The clinical approval of mAbs targeting EGFR for treatment of patients with metastatic colorectal cancer (mCRC) has represented a major step forward, primarily due to high efficacy in terms of progression-free survival and overall patient survival, along with improved quality of life [36][37]. Accordingly, the commonest mechanism of primary resistance of CRC to anti-EGFR antibodies involves genomic alterations affecting downstream effectors, such as KRAS, NRAS, and PIK3CA mutations. For instance, KRAS mutations in exon 2 (codons 12 and 13) were identified by several retrospective analyses as determinants of primary resistance to the antibodies [38][39]. Hence, patients with mutant forms of KRAS or NRAS are ineligible for treatment, since RAS mutations activate downstream pathways and establish a bypass survival route.

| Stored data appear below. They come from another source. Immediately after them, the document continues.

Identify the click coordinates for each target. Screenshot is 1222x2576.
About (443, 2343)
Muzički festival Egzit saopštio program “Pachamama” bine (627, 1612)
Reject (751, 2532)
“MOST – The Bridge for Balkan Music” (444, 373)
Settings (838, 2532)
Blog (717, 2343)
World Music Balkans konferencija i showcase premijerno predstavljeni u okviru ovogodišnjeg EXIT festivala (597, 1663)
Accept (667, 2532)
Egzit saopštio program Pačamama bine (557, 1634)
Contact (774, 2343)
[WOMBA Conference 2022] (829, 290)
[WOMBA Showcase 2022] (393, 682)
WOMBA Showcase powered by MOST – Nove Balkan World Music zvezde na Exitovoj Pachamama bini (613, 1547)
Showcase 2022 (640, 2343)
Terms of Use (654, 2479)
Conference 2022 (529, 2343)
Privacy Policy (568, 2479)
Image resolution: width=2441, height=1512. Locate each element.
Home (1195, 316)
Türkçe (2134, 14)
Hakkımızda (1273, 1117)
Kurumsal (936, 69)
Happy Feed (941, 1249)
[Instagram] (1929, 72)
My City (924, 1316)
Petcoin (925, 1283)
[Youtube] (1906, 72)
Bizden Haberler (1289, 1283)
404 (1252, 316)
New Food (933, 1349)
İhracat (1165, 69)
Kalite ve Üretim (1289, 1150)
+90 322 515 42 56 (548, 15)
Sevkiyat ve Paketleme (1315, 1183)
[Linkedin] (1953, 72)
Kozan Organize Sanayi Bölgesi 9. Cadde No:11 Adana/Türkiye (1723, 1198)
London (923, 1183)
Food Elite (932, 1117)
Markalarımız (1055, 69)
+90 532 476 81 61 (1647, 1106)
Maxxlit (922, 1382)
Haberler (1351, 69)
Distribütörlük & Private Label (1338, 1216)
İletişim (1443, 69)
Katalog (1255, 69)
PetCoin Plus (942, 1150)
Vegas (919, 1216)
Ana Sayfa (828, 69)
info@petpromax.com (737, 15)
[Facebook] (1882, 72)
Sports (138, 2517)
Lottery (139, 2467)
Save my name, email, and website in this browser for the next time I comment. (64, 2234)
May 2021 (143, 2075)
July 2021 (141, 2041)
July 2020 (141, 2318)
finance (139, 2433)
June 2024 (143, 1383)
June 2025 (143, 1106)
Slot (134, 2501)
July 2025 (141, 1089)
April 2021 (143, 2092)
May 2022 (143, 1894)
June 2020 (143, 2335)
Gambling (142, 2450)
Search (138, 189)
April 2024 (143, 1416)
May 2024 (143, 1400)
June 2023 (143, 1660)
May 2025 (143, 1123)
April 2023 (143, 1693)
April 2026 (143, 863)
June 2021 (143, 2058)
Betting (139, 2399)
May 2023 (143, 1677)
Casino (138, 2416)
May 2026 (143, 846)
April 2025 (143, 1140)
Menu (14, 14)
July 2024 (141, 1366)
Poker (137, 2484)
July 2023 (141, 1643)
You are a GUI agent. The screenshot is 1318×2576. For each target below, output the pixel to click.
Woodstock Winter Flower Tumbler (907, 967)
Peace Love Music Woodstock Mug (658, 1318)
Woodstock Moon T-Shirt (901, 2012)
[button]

Similarly, because EGFR is neutralized by anti-EGFR antibodies, the bypass route permitting resistance likely involves HER3 and its ligands, neuregulins. In analogy, several preclinical studies implicated the hepatocyte growth factor (HGF) and its receptor, MET, in resistance of CRC to anti-EGFR antibodies. However, only extreme amplification of the MET locus has been associated with lack of response, which suggests that resistance is driven by a dosage effect. These observations reinforce the roles played by tumor heterogeneity, pre-existing minor clones of cancer cells, and the adaptive mutability taking place while tumors are under treatment [40][41].